University College School

The school was founded in 1830 by University College London and inherited many of that institution's progressive and secular views.

Continuing on the long tradition of dissenting academies, the University of London had been inspired by the work of Jeremy Bentham and others to provide opportunities for higher education regardless of religious beliefs.

[2] At the time, only members of the established Church could study at Cambridge and Oxford (the only other two universities in England at the time) while similar religious tests were imposed at the other universities dating from the medieval and renaissance periods present in the rest of the British Isles, namely St Andrews, Glasgow, Aberdeen, Edinburgh and Dublin.

Several of the founders of the University of London are directly associated with the founding of the school; they include Henry Brougham, 1st Baron Brougham and Vaux (who appears to be singled out as the ring leader in A tradition for Freedom), Lord Auckland (probably George Eden, 1st Earl of Auckland), William Bingham Baring, 2nd Baron Ashburton, Sir Isaac Lyon Goldsmid, Henry Hallam, Leonard Horner (The Royal Society of Edinburgh has described UCS as his 'monument'[3]), James Mill, Viscount Sandon (probably either Dudley Ryder, 1st Earl of Harrowby or Dudley Ryder, 2nd Earl of Harrowby), James Lock, Stephen Lushington D.C.L.

The first headmaster was Henry Browne, who quickly caused controversy, by publishing a prospectus for the school which appeared to include some type of communal worship.

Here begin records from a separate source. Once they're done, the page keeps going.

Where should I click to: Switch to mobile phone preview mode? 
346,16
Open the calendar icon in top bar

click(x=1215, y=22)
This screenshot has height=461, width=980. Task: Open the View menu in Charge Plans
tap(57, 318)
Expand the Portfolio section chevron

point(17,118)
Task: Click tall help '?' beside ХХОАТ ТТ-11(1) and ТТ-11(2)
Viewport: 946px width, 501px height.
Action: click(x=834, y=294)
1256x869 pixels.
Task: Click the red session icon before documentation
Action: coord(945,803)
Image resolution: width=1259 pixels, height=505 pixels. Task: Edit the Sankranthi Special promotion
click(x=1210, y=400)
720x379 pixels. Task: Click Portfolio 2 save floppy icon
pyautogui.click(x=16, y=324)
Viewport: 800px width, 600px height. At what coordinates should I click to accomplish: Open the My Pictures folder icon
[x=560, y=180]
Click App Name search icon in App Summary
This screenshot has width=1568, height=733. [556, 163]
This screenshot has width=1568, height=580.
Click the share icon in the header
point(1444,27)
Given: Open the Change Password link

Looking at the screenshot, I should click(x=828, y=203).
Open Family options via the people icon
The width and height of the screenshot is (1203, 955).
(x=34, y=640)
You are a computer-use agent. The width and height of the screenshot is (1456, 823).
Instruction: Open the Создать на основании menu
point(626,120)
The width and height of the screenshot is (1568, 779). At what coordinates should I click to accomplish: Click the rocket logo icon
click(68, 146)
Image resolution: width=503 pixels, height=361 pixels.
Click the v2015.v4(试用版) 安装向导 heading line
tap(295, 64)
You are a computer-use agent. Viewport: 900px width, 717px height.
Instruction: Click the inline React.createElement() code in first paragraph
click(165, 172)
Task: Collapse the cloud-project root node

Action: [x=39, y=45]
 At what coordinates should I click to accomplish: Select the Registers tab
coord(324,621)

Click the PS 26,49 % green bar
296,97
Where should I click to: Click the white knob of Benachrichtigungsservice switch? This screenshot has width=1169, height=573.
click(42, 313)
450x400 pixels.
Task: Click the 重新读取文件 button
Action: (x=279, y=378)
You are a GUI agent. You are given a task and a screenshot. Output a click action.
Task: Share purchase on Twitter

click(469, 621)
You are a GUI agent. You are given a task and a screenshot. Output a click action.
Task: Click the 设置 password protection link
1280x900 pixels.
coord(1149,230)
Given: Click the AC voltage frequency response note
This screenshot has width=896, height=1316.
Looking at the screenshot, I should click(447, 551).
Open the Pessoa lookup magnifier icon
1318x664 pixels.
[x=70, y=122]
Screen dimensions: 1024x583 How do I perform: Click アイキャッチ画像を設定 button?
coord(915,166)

By February 1831 it had outgrown its quarters, in October 1831, the council of UCL agreed to formally take over the school and it was brought within the walls of the college in 1832, with a joint headmastership of Professors Thomas Hewitt Key and Henry Malden.

UCS moved to new purpose-built buildings in Frognal in Hampstead in 1907, which were opened by Edward VII with the Archbishop of Canterbury in attendance on 27 July.

[4] Prince Edward, Duke of Kent, opened the Sixth Form Centre (which also houses the Lund Theatre) in 1974.

Elizabeth II visited the school in 1980 to celebrate its 150th anniversary and to inaugurate the rebuilt hall, which had been destroyed by fire in 1978.

The five houses are: Bannister (black), Bonnington (silver), kendall (blue), MacArthur (green), Seacole (yellow).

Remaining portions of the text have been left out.